By Gerri Ravyn Stanfield


I never thought I would make it past 30.

Birth was the first time I took air inside myself.  Then, the new sound from my raw throat floated away from me. That first time my voice pierced the world, I was not welcome. I longed to return to that quiet dark liquid place that tricked me into thinking it was home.  I wasn’t real for a long time. I immediately hated anything that pushed me further into this unwanted emergence. My voice was to blame, so I banished it.

When I was 12, my friend’s parents were out of town and I found you in their liquor cabinet. When we met, you were that moment when the sand beneath me dropped off and my feet found nothing. It was all about floating, swimming, being held, salt drying on my lips.

I wanted to do it again, always pushing backwards towards you.

I was grateful to belong to something vast. Over the years, I whispered so many of your use-names.
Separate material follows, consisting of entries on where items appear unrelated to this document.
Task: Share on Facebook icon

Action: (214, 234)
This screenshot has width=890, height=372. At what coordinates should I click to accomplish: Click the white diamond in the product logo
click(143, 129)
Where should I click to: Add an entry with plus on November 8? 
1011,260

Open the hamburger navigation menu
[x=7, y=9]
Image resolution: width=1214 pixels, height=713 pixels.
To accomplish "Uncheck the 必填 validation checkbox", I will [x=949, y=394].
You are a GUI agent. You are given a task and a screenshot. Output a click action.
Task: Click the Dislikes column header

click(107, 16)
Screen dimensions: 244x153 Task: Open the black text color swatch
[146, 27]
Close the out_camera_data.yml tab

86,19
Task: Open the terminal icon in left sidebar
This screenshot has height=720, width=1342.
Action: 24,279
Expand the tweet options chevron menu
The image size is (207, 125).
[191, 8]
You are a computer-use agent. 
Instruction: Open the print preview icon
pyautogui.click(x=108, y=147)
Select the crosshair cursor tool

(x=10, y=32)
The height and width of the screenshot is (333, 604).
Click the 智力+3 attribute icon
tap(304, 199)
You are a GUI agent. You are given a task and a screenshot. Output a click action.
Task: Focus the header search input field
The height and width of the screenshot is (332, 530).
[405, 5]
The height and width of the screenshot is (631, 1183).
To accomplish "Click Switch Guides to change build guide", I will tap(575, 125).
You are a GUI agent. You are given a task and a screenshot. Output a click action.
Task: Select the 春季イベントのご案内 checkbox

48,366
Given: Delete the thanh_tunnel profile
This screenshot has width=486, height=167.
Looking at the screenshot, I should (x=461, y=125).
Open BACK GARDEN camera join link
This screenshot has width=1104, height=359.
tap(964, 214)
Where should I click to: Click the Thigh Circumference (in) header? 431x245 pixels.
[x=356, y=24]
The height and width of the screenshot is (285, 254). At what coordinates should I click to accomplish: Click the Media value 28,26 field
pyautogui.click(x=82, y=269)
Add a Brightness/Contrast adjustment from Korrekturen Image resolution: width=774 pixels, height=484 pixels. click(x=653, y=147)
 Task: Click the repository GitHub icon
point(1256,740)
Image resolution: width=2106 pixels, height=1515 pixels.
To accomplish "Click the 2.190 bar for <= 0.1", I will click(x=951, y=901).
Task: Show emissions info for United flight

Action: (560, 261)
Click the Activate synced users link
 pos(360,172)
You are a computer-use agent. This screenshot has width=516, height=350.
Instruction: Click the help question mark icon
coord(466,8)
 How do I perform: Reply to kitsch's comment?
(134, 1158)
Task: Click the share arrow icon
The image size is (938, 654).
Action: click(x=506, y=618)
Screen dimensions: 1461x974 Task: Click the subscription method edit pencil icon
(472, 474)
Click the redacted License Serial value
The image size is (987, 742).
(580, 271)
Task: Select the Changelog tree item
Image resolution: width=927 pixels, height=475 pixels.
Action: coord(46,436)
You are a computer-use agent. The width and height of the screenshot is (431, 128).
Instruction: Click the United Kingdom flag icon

Tobacco, Vodka, Whiskey, Southern Comfort, Kentucky Skunk Weed. And others told me they knew you by other names Ecstasy. Shopping. Cocaine. Sex. Meth. Heroin.  

I always searched for the private trysts, the liaisons with just you and me. I barely spoke. I was the quiet one floating. When we were together, tumbling over each other, the world was exhaling and nothing was certain.

You taught me to speak chaos.  

The water was cold. I got lost for many years. Things got bloody and drunk and dismal.  There was a kind faced woman teacher of Eastern European descent. She saw me drowning in high school English, even though I hid and lied in everything I wrote for her.  We had no winking signal across the heads of the others, no secret literary club. She never indicated that she would give me anything but she called me writer for the first time. I can’t remember her name, only her turtleneck and her smiling way.

I felt confused when people were gentle. I wonder how they survived without silence, armor and your protection.

After 18 years intertwined with you, I crashed to the depths of the pit and there was something that found me there, undone, knees curled into belly. Every day, I fell more in love with the leviathan force that lifted me away from you. That starry flowing thing unearthed me crawling and made me rise and climb out of the hole by myself, hand over hand.

I needed to leave you, so I buried seed dreams in the earth and howled. I sang the secret name of the moon. I got out of bed, even when it was a destruction day instead of a creation day. I had to trust something larger than you to hold me.

It wasn’t you that made me get free, it was me.

We wanted different things. I wanted to devour salted caramels, croon lullabies, see elephants and climb mountains. You wanted me to die in an absent, numb kind of way.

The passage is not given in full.